Exercise goal =
The output must be the line with "Android (159, 1863)" and every following line to the end of the material, exactly as they appear, and nothing else.
··· Dataset records
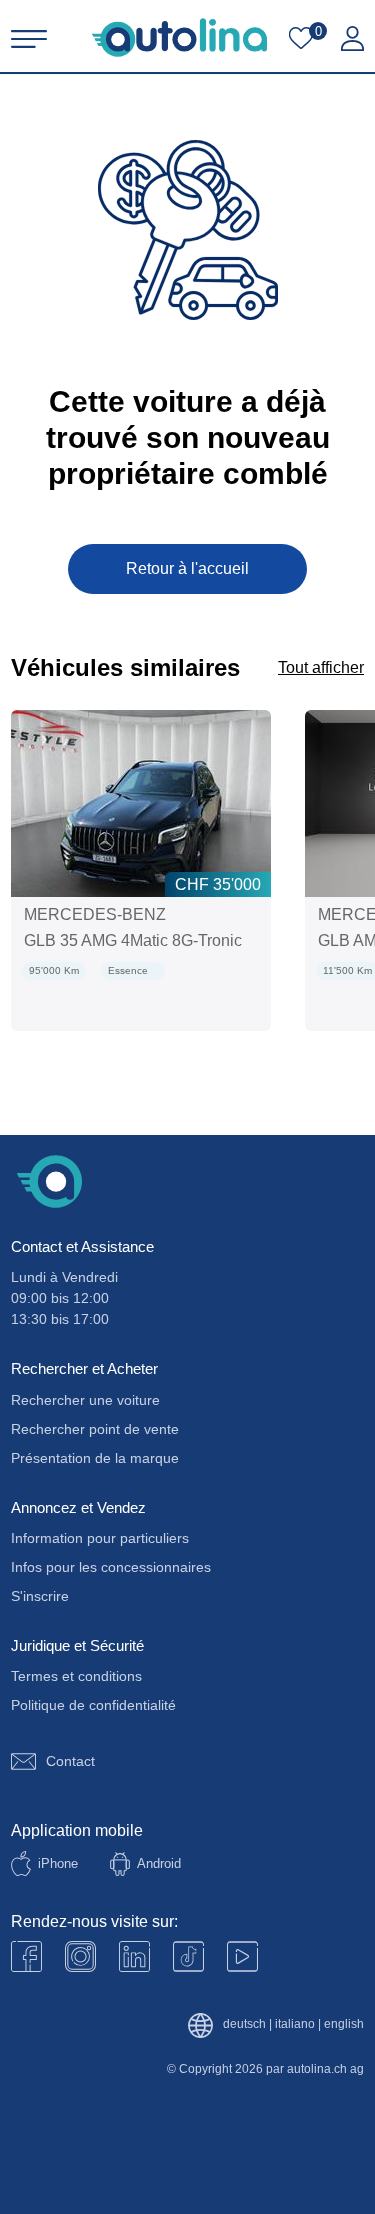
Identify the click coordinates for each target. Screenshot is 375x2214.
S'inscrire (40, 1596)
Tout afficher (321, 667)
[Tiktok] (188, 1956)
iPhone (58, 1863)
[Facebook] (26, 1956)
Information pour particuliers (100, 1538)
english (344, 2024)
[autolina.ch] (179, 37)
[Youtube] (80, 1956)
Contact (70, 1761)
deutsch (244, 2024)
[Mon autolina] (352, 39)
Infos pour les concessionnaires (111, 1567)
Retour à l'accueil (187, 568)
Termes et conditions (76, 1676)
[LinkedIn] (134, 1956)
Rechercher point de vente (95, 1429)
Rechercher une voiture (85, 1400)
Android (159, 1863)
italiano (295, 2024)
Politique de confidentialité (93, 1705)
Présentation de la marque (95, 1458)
······
Response to the task =
Android (159, 1863)
italiano (295, 2024)
Politique de confidentialité (93, 1705)
Présentation de la marque (95, 1458)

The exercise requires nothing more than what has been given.